Tarefas:
1. De acordo com o texto sobre a reforma processual penal, em que país e em que ano teve início a série de novos códigos de processo penal?
2. Traduza para o inglês esta frase do texto sobre a reforma processual penal: «Esta obra cuida do sistema do código federal que ainda se encontra em “vacatio legis”.»
3. Prossiga com o texto sobre a reforma processual penal a partir da última frase apresentada.
------ Texto fornecido ------
1 – Temos que tomar conhecimento e refletir.

Recentemente, li um importante livro que importei da Argentina, intitulado “Bases del nuevo código procesal penal de la nación”, de autoria de Marcelo A. Solimine, ed. Had-Hoc, Buenos Aires, 2015. Esta obra cuida do sistema do código federal que ainda se encontra em “vacatio legis”. Em sua parte introdutória, tal autor argentino faz uma interessante explanação sobre o movimento de reforma processual penal na América Latina. Na verdade, foram novos códigos de processo penal, em 15 países, começando pela Guatemala, em 1992 e terminando em 2009, no México.

Mais impressionante do que este tempo recorde é o fato de que todos estes novos códigos de processo penal, com estrutura do chamado sistema adversarial, sofreram influência direta de juristas e organismos dos Estados Unidos da América do Norte, conforme estudo do professor argentino Máximo Langer, escrito originalmente em inglês, já que ele estava fazendo sua pós-graduação naquele país. Escreveu Marcelo Solimini, in verbis: “A partir de alli se desencadenó un proceso de reforma que Máximo Langer muestra con detalle y profundidad, con mención de los componentes políticos e ideológicos coyunturales que le dieron impulso, incluída la injerencia de organismos de los EE.UU. e internacionales (como ILUANUD) … que concluyó con una cascada de códigos acusatorios y reformas procesales … (p.51/52).
------ Linhas de dados ------
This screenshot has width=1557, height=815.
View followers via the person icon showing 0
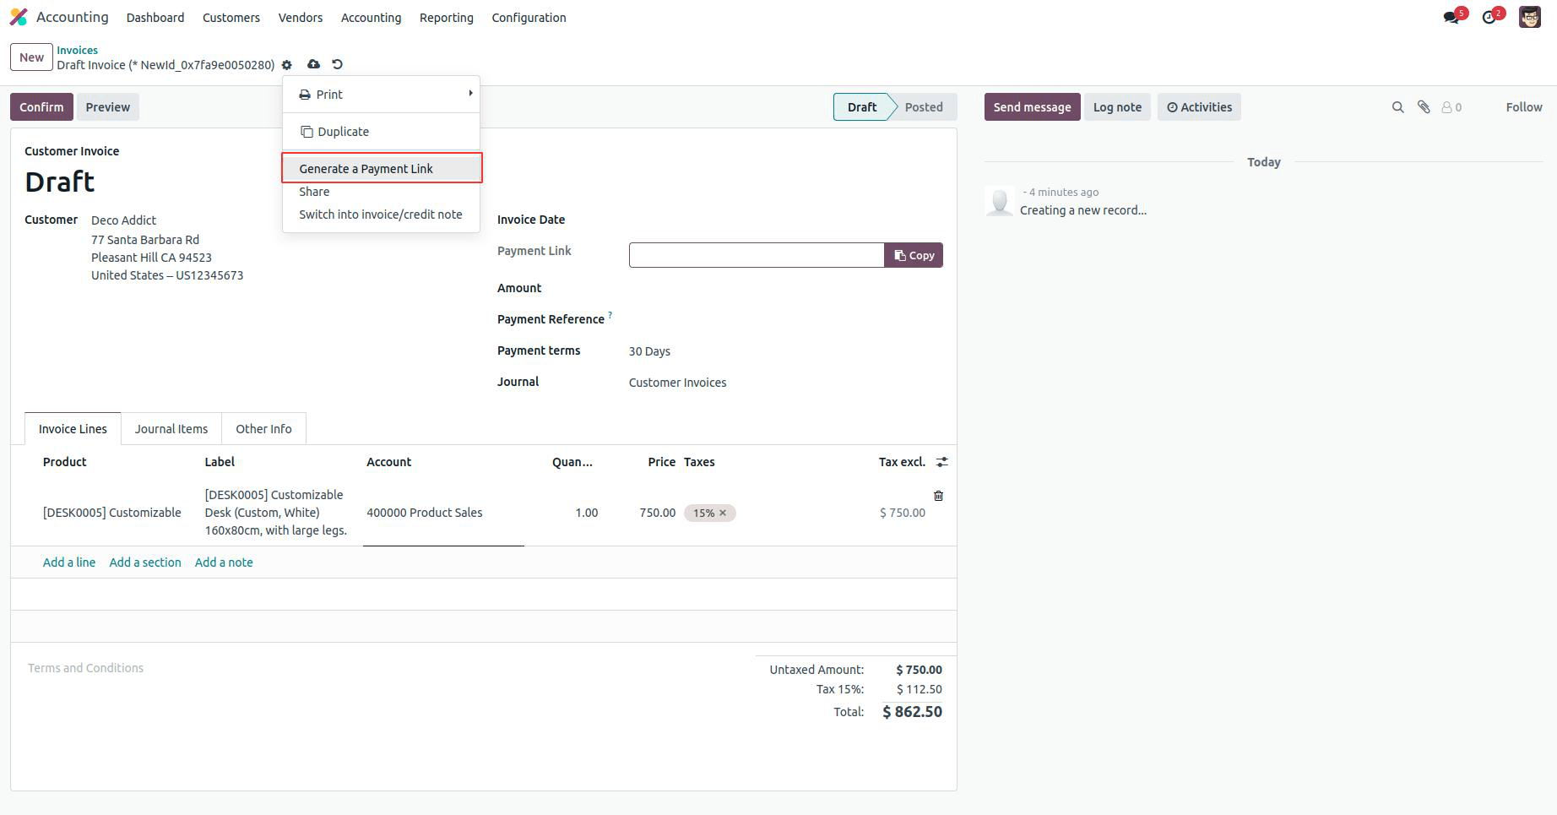1450,106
------
Respostas por tarefa:
1. Na Guatemala, em 1992.

2. This work deals with the system of the federal code that is still in "vacatio legis."

3.
Em relação ao estudo acima citado de Máximo Langer, a obra que lemos faz constar em seu rodapé n.4, pag.51: “Muestra alli la labor da la USAID (Agência de los EE.UU. para el
desarrollo internacional), que patrocinó los procesos de reforma em América Latina a partir de 1985, sin imponer modelos estadounidenses y apoynando a las instituiciones locales existentes …”.

Mais adiante, na p.55, Marcelo Solimine esclarece sobre a presença de grupos provenientes das universidades norte americanas nos debates sobre novos códigos de processo penal, inclusive em relação ao argentino, conforme dito por Marcos Salt, em sua exposição na Câmara de Senadores do Congresso.

Desta forma, julgo estar confirmado o que venho dizendo há muito tempo. O chamado sistema processual adversarial (sistema acusatório puro ou radical) tem origem na ideologia liberal e privatista reinante nos Estados Unidos e não atende ao interesse público.

Vários autores, que se filiam a este modelo, chegam a sustentar que o conflito decorrente do delito se dá entre aquele que pratica o crime e a vítima, motivo pelo que o Ministério Público “sequestrou” o ofendido do processo penal (sic). Assim, deve prevalecer a vontade privada destes sujeitos, mesmo que seja para afastar a incidência da lei penal (cogente, por ser pública). É a volta ao sistema romano, onde o crime era “um problema da vítima”.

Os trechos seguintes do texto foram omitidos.